Krazy Kat: The Comic Art of George Herriman

Reviewed by Bill Boichel

Where to begin with such a book.  It is clearly and definitely the best book ever done on Krazy Kat, which is, at least in our estimation, the greatest work ever produced in comics form. Ergo, it is, Copacetically speaking, the best single volume of comics ever produced.  In other words, it wins the Deserted Island Award™:  If there were one comics related book we’d take with us to a deserted island, this would undoubtedly be it.  And as if that weren’t enough, it has now been reissued in an economy softcover edition that’ll only set you back a double sawbuck.  Think of it – a lifetime of pleasure and consolation for what it would cost you to spend a few hours in a bar.  And they say there is no God.

For sheer aesthetic achievement, narrative inventiveness, psychological incisiveness, cultural significance, and creative ebullience, Krazy Kat, the masterpiece in comics that George Herriman produced on a daily* basis from 1913 through 1944 cannot be beat. This volume provides a judiciously selected, finely reproduced and intelligently arranged collection of George Herriman’s work accompanied by an engrossing account of his life and career.

By way of introduction, the authors made the amazingly apt decision to start things off by reprinting Gilbert Seldes’s one-of-a-kind essay, “The Krazy Kat That Walks by Himself,” that appeared originally as one of the chapters of his volume, The Seven Lively Arts, published in 1924 .  A brief biography of Herriman’s formative years provides the reader with some potential insights into his character and its bearing on his subsequent creations before getting to the main act.
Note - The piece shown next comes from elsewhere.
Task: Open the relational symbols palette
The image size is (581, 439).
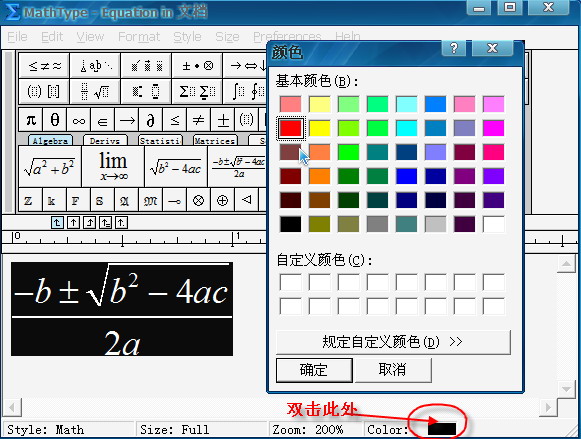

The dawning of a new century coincided almost exactly with the birth of a new mass-market medium for the communication of artistic expression and the beginning of George Herriman’s artistic career working within that medium, which, for lack of a better name, has come to be known as comics.   Beginning with Herriman’s early years as a journeyman illustrator who hopped a freight to the Big Apple in hopes of making it as a cartoonist (which he succeeded at almost immediately, but not before a short stretch as a Coney Island sign painter and side show barker), then detailing his involvement in the early development of the comic strip that followed fast and furious on the heels of the introduction of Richard Outcault’s The Yellow Kid, the authors present an engaging account of the early days of the comic strip as seen through Herriman’s experiences.

Illustrations, political cartoons and comics strips all served the paramount function of catching the public’s eye and thereby boosting the circulation of the newspaper in which they appeared.  Herriman proved himself adept at all three and early on caught the attention of what was perhaps the most important eyes of all, those of William Randolph Hearst, the powerful newspaper magnate upon whom Orson Welles based the title character of his landmark film, Citizen Kane.    While Herriman was to leave and/or be lured away from Hearst papers on numerous occasions during the first decade of his career, he eventually settled with the newspaper syndicate controlled by Hearst, whose patronage was to ultimately prove crucial to Krazy’s longevity.

Herriman produced many different comic strips during the decade that preceded his creation of Krazy Kat. They’re all discussed here and are accompanied by reproductions of representative examples. In fact, Krazy and Ignatz first appeared in one of these strips.  Running along the empty white space at the foreground of the July 26, 1910 installment of “The Dingbat Family”– which the authors of this esteemed volume have unearthed and presented for our erudition– in what may have been simply a half-conscious doodle to fill up the space while killing time at his desk in the Hearst offices, Herriman drew the historical first beaning of Kat by Mouse.  The rest, as they say, is history, and this book does an admirable job of reporting it.

The bulk of the book is, blissfully, filled with high quality reproductions of the strips themselves.  Most of the daily strips — which are only a small minority, the bulk being, for obvious reasons, the Sunday Pages — are reproduced from what is in almost all cases the best remaining source, the syndicate proofs.  Of the wonderful Sunday pages, the authors managed to assemble quite a few originals to reproduce, primarily of those that originally appeared in black & white, which is how the strip ran in newspapers from 1916 through 1933.  The strips that ran after 1933 and which originally appeared in color are here reproduced from mint condition copies of the actual newspapers in which they originally ran.

A selection of photographs of Herriman, his family and his friends round out this eminent volume which provides the gentle reader with a joyful bounty of what is still comics’ greatest creation.